TASK PROMPT: Could you copy every line in the listing below that has the word "computer"?

*** Opening INPUT DATA ***

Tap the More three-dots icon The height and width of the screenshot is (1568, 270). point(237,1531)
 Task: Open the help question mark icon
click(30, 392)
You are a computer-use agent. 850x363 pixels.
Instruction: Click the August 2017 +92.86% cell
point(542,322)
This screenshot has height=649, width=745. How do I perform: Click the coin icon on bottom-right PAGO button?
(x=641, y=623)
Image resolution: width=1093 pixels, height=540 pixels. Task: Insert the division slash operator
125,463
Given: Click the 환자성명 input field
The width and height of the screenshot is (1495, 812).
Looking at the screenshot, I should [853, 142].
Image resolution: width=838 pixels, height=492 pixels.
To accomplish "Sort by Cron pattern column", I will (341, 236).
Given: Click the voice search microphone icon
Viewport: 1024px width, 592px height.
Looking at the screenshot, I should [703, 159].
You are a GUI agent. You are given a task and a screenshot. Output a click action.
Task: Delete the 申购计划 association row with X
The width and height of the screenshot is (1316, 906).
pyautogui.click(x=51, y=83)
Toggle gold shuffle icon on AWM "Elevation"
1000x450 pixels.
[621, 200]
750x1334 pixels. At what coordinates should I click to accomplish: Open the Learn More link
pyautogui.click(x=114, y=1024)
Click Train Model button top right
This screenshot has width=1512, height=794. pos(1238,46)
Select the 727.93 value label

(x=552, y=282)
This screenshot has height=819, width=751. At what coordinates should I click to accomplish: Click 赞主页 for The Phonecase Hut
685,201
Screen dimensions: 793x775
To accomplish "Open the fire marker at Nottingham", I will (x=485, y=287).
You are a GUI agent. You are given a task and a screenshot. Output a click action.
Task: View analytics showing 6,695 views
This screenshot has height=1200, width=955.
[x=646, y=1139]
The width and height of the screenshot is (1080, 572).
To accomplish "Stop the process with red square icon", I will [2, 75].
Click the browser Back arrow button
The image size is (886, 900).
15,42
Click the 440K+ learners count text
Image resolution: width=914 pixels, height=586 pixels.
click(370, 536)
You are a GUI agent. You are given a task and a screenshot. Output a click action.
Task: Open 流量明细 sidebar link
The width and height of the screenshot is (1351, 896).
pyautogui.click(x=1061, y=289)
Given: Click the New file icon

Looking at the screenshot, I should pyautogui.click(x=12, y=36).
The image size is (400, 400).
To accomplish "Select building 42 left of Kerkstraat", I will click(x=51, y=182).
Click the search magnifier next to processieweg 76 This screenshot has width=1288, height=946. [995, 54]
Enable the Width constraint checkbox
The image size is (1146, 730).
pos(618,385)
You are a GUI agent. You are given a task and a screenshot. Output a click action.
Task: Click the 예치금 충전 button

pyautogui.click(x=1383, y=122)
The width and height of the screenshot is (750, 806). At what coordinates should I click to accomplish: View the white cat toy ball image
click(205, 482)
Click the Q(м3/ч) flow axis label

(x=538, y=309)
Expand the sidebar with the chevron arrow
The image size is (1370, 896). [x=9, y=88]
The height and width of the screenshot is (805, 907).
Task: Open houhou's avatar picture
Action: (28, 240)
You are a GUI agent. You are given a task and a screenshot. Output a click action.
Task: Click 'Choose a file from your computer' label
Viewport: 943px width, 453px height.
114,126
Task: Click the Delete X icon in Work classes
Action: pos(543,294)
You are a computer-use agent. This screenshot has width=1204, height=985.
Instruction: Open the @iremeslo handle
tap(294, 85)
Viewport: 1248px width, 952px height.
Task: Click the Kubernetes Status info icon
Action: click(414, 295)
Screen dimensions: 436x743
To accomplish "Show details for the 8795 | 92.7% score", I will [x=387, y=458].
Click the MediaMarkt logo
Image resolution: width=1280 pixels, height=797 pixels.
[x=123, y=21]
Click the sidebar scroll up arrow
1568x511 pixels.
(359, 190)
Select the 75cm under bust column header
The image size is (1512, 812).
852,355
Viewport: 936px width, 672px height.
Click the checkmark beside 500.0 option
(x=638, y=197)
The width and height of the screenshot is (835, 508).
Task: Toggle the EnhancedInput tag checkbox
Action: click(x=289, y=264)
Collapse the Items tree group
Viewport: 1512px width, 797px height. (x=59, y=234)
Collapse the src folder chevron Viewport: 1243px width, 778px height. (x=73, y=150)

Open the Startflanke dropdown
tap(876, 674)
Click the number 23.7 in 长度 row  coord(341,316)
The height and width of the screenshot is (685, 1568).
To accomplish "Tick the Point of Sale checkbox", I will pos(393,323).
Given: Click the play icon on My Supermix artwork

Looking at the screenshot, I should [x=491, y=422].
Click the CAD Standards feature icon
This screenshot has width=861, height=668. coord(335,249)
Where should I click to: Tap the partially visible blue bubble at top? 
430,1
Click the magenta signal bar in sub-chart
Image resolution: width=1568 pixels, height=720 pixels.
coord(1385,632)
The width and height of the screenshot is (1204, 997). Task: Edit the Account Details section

*** Closing INPUT DATA ***

EXPECTED OUTPUT:
You are a computer-use agent. 850x363 pixels.
Task: Click 'Choose a file from your computer' label
You are a computer-use agent. This screenshot has width=1204, height=985.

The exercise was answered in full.